This is an article from the Kulas Law Group (https://www.kulaslaw.com/) in Port St. Lucie, Florida, that we thought others may find helpful.
Most of us accept that things like death and taxes are an inescapable part of life. We also tend to think that we have at least some level of control over virtually everything else. Sadly, however, that is not the case. Accidents, injuries, and illnesses are not always things that we can prevent or control. As a result, there is always a chance that an unexpected injury or illness could leave you in a state of incapacitation – unable to make critical decisions about your own healthcare needs, personal affairs, and finance management. Fortunately, there are plans that you can put into place to provide for that eventuality while you still have control over your faculties. An effective strategy, however, requires you to understand the essential steps needed for effective incapacity planning.
Why You Need a Plan
There are any number of illnesses or accidents that could leave you without the mental ability to handle your own affairs. Alzheimer’s disease and other conditions involving various forms of dementia could impair your cognitive function and make it difficult to manage even the simplest of daily routines. An accident could leave you incapacitated enough to call into question your ability to make decisions, or you could even end up comatose. Without a plan in place, there is a good chance that a court will end up deciding who manages your interests – leaving you with no say in the matter.
Consider Your Options
To avoid that, you need to consider all of the things you want to prepare for, and act accordingly. Give some thought to how you want your financial affairs managed. Decide whether or not you want life-supporting medical intervention if that proves necessary. Think about the types of medical care you do want. Finally, ask yourself who you would most trust to carry out your wishes in the event that you lose that ability either temporarily or permanently.
With those decisions in hand, contact an attorney to draw up the necessary documents you’ll need for your incapacitation plan. This planning is important enough that you want to make certain that everything is done properly. To provide for a smooth transfer of decision-making power, you will need three main documents: A Financial Power of Attorney, Power of Attorney covering health care concerns, and a Living Trust.
Powers of Attorney
The Durable Power of Attorney is almost always needed, though you will want to consult with your attorney to make sure that you choose the best triggering options for your need. Typically, there are two main forms that get used: The Standard Power of Attorney that goes into effect immediately and remains in effect even after you become incapacitated, and the Springing Power of Attorney that remains inactive only when you are determined to be incapacitated.

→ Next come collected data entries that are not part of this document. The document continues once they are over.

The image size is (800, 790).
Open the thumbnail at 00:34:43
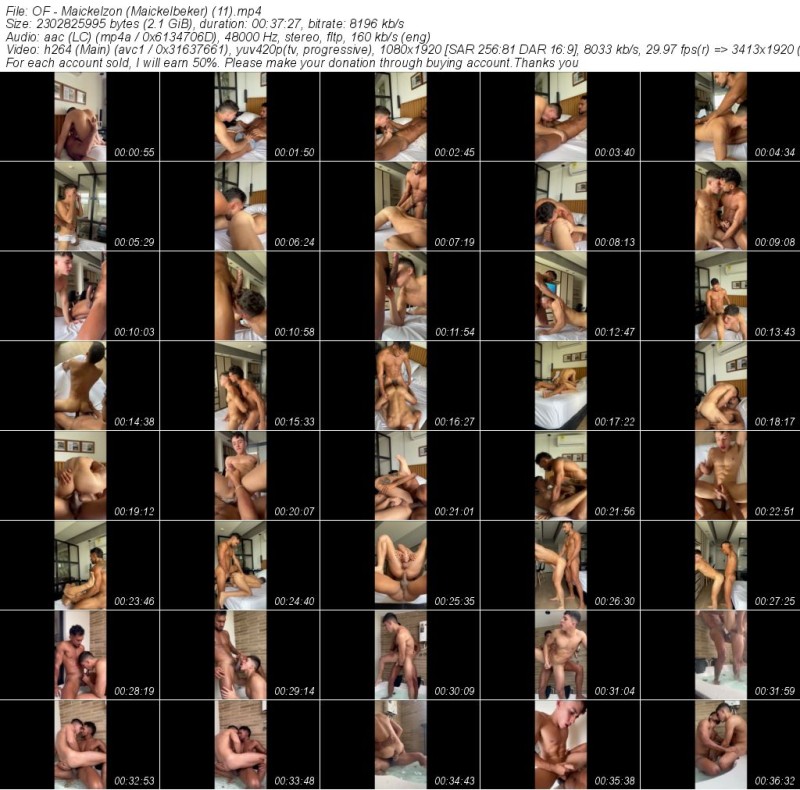click(400, 745)
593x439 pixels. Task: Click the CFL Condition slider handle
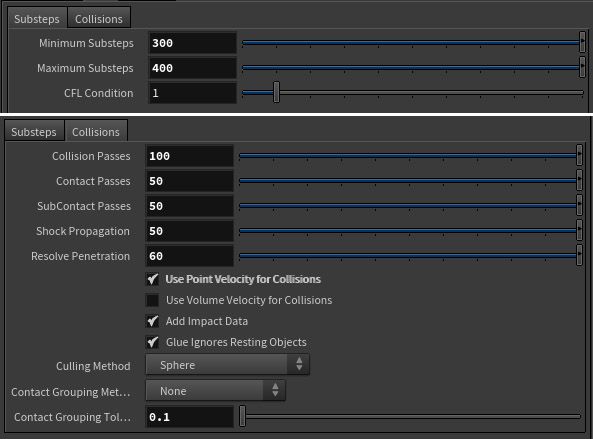pyautogui.click(x=276, y=92)
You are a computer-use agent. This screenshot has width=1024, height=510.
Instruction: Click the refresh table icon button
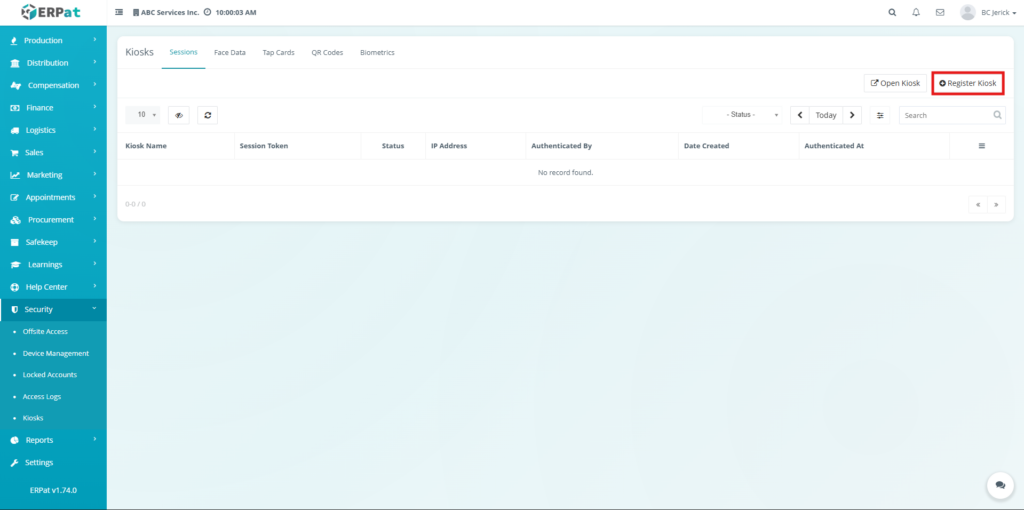pyautogui.click(x=207, y=115)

Many experts recommend that you choose the Springing option, to avoid giving anyone else power over your financial affairs while you still have your mental capacity. While a Durable Power of Attorney is revocable in any form, that option is only available while you are able to manage your own affairs. While it remains in effect, your chosen agent has full power to manage your financial affairs, and can buy or sell property, make payments from your accounts, invest funds, and so on.
The Power of Attorney for Health Care (sometimes called an Advance Health Care Directive or Living Will) is a powerful tool to ensure that your trusted agent is able to make critical medical decisions about your health care when you lose the capacity to manage those decisions on your own. Like the Durable Power of Attorney used for financial matters, this directive can provide the agent with as much or as little authority as you desire him or her to have.
As part of this process, you can also include express instructions about critical issues like resuscitation, the use of artificial life support, and other important matters related to your care. If you choose to execute a POLST (Physician Orders for Life Sustaining Treatment), you can also ensure that your end-of-life decisions are taken care of in a way that physicians and nurses must honor. That can be especially useful if you are suffering from any type of terminal illness or other serious medical condition.
The Living Trust
You should also consider a Revocable Living Trust to ensure that your entire state can be properly managed if incapacitation occurs. With a Revocable trust, you can name yourself as the trustee so that you continue to exercise control over everything while you remain able to do so. You then list an alternative trustee who will be charged with acting in your capacity if the need arises. There are many advantages to establishing this sort of trust.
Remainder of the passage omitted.